Alerting & Auto-Investigation

When an alert fires, Nudgebee can run a small list of "actions" automatically — gathering logs, fetching cloud metrics, snapshotting database queries, hitting an internal API — and attach the results to the alert as evidence. The LLM then writes the root cause analysis with all of that context already in hand.

You set this up once, on the alert. After that, every time the alert fires, the same investigation happens automatically.

What you can do with this

A few real examples:

A pod keeps crash-looping. Auto-fetch the last 1,000 log lines, the recent Kubernetes events, and a memory graph for the alert window.
An RDS instance hits high CPU. Auto-pull the CloudWatch metrics, the instance configuration, and a pg_stat_activity snapshot of which queries were running.
A Datadog monitor flags slow checkout. Auto-pull the service dependency map and recent traces around the incident, plus a health check on the upstream service.

None of these require any custom code or workflow. Each is two or three clicks in the alert editor.

Works for any alert source

This works for alerts you create in Nudgebee (Prometheus rules) and for alerts forwarded from any of the integrations Nudgebee accepts via webhook: Datadog, New Relic, Dynatrace, Splunk, SolarWinds, Grafana, GCP Cloud Monitoring, Azure Monitor, PagerDuty, Zenduty, ServiceNow, or the generic webhook (used for AWS CloudWatch via SNS, or any other source). The flow is the same in every case.

Where to find it

Open the cloud or cluster account from the top-right account picker, then go to the Alert Manager tab.

AlertManager listing

Every alert Nudgebee knows about is listed here — Prometheus rules you authored, plus alerts forwarded from external sources. From any row you can edit the alert, attach actions to it, or pause it.

Set it up in three steps

The alert editor is a short wizard. The first two steps are about the alert itself (what it's called, what triggers it). The third — Add Actions — is the auto-investigation part.

1. Alert configuration

Give the alert a name, severity, and short summary. The name is what Nudgebee uses to remember which actions belong to which alert, so pick something stable.

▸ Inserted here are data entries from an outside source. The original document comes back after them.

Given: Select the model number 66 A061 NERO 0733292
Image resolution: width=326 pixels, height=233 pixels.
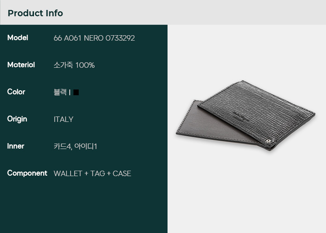Looking at the screenshot, I should (94, 38).
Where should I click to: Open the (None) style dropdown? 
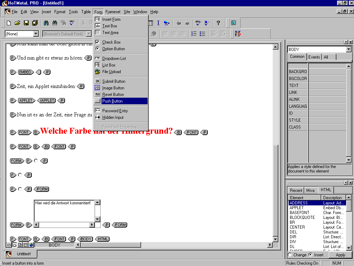tap(36, 34)
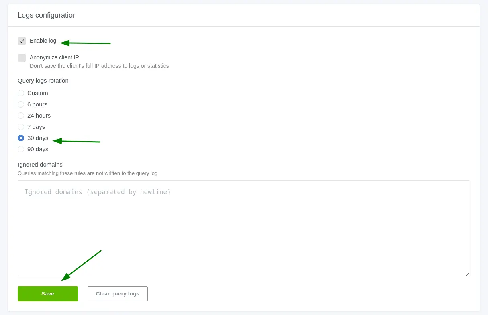Click the "Don't save the client's full IP" description

pos(99,66)
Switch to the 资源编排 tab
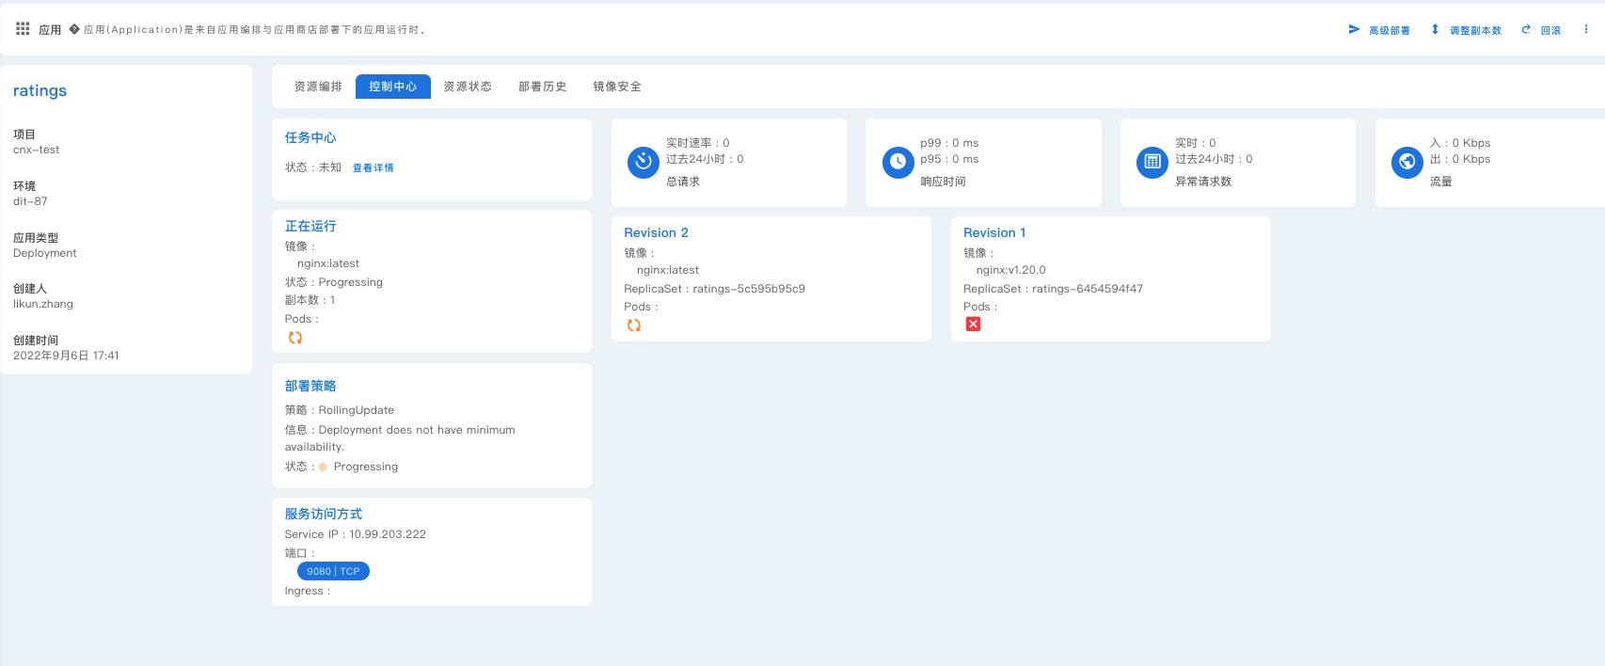The width and height of the screenshot is (1605, 666). [x=318, y=87]
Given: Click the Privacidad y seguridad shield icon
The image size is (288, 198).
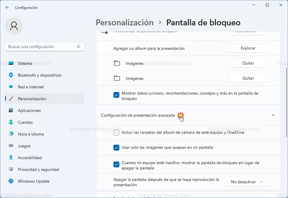Looking at the screenshot, I should pos(11,169).
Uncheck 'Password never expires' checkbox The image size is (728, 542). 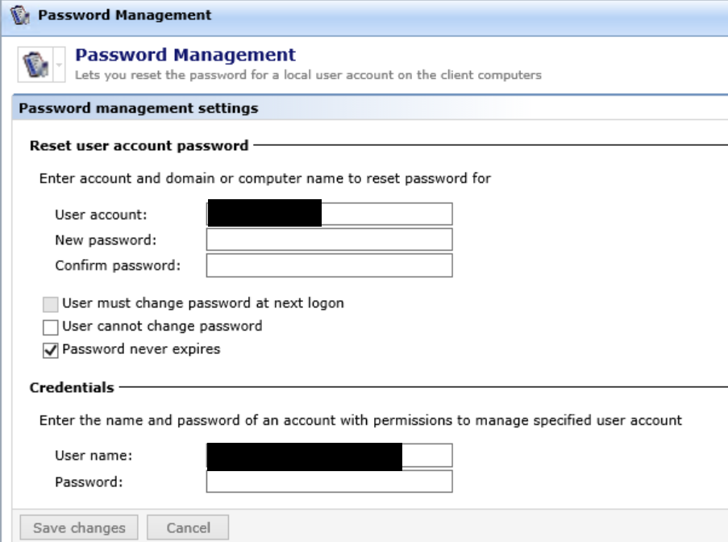[51, 350]
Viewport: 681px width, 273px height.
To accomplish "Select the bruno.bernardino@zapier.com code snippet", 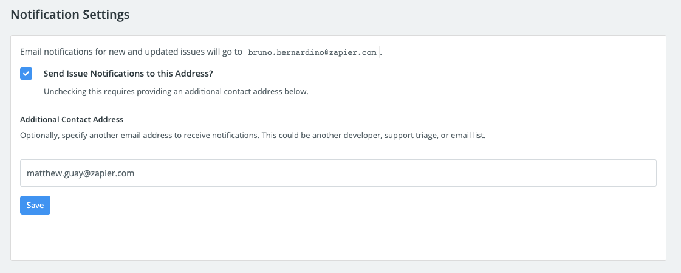I will (x=312, y=52).
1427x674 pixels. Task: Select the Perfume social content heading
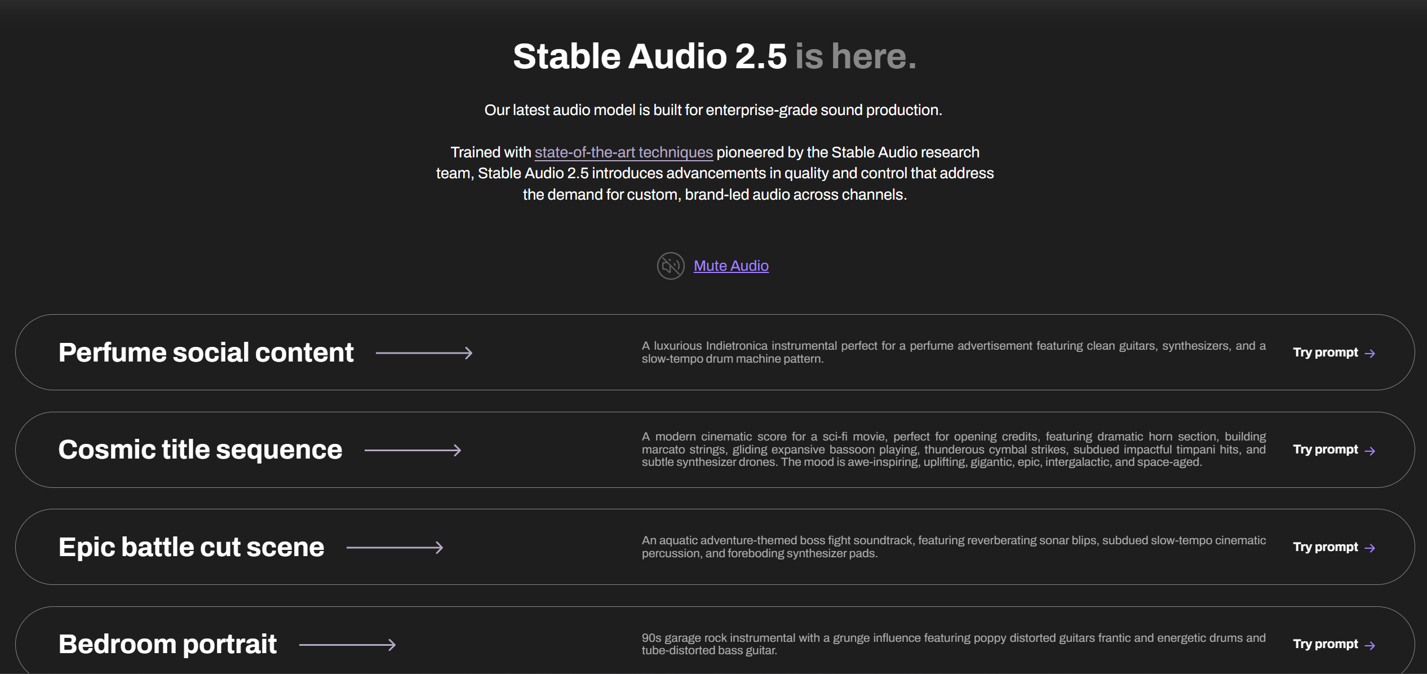(206, 353)
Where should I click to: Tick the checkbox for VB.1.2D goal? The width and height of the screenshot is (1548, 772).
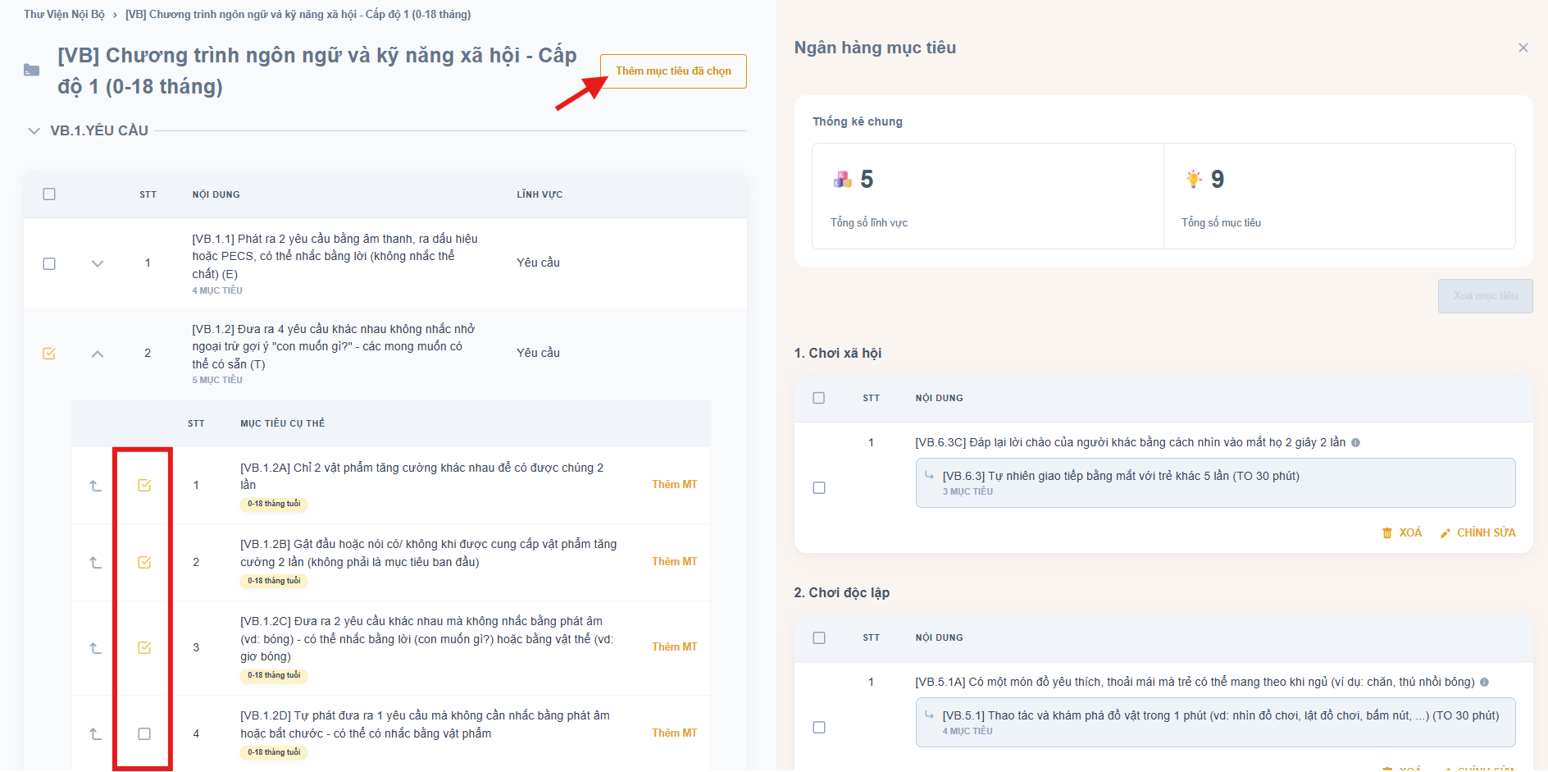[144, 734]
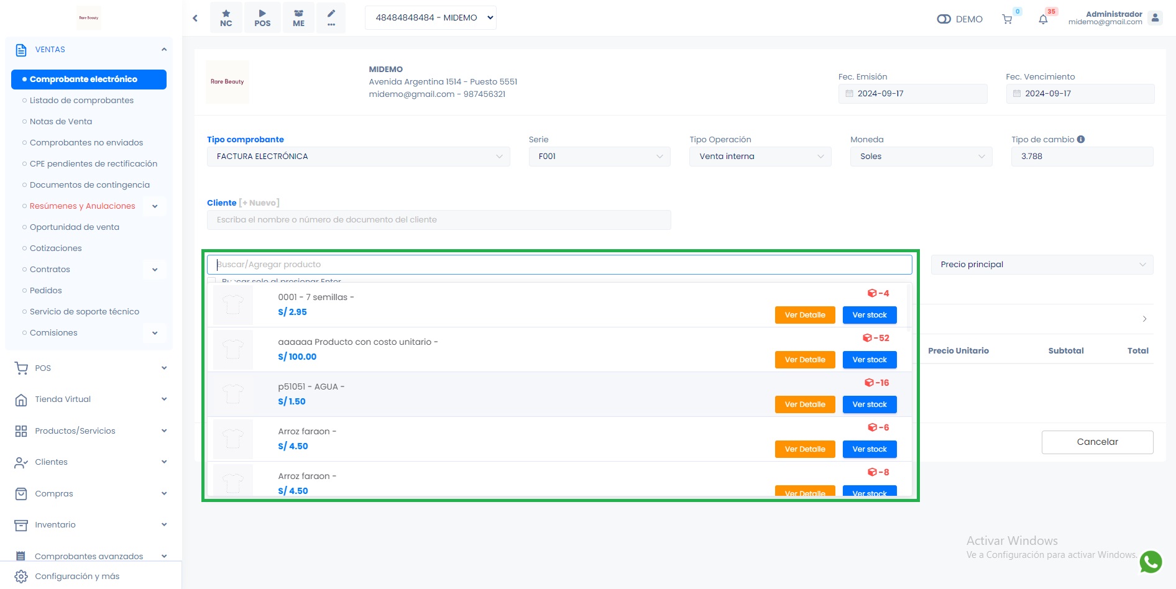Click Ver Detalle for 7 semillas
This screenshot has height=589, width=1176.
[x=804, y=315]
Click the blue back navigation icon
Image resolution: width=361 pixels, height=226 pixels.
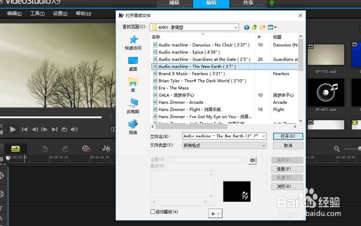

If the alert came in from an external source (Datadog, New Relic, an AWS / GCP / Azure alarm forwarded via webhook, etc.), the alert entry is created automatically when it first fires — open the existing row in Alert Manager and go straight to Add Actions.

2. Triggering condition

For Prometheus rules created in Nudgebee, this is where you write the PromQL and choose how long the condition must hold (the for: window) before the alert fires.

For external alerts, the trigger condition lives in the originating system (Datadog, CloudWatch, …) — Nudgebee just records the alert when the source notifies it.

3. Add actions

This is where the auto-investigation gets configured.

Adding an action to an alert

Click Select Action to Add.
Type to filter — there are dozens of actions, scoped to what the alert is about. (Pod actions for pod alerts, cloud actions for cloud alarms, and so on.)
Pick one. A panel opens with its parameters — fill them in.
Add as many actions as you want. They run in the order you list them — drag the handle on the left to reorder.
Save the alert.

Multiple actions stacked on one alert

That's it. Next time the alert fires, every action runs and its output lands on the event as evidence before the LLM analyses it. The result, in the Troubleshoot view:

Evidence cards on a fired event

Each action becomes a tab on the event — the LLM has all of them in context when it produces the root-cause analysis at the top.

What goes well with what

A starting menu for picking actions:

If the alert is about…	Useful actions to attach
A Kubernetes pod	Pod logs, pod events, CPU/memory graphs, OOM analyzer, pod issue investigator
A node	Node CPU breakdown, disk analyzer, running pods, allocatable resources
A deployment / job / DaemonSet	Deployment events, job pod info, DaemonSet status, resource YAML
An AWS / GCP / Azure resource (CloudWatch alarm, Cloud Monitoring alert, Azure Monitor alert)	Cloud metrics, cloud logs, cloud resource lookup, service map, cloud CLI
A Datadog or New Relic monitor (forwarded by webhook)	Get monitor details (Datadog only), traces dependency map, query traces / logs
An alert from any source where you have Signoz / Chronosphere as your trace or log backend	Traces dependency map, Signoz logs query, Chronosphere traces query
Anything you want to look up yourself	Database query (proxy), HTTP request (proxy), SSH command, kubectl, run a custom container

The full list, with every parameter, lives in the Playbook Catalog. You don't need to read it cover-to-cover — search for an action name in the editor and it'll surface there.

Real examples

High DB CPU — capture the running queries

When HighDBCPU fires for one of your Postgres instances, the most useful thing for the LLM to know is what was running at the moment of the spike. So we capture pg_stat_activity.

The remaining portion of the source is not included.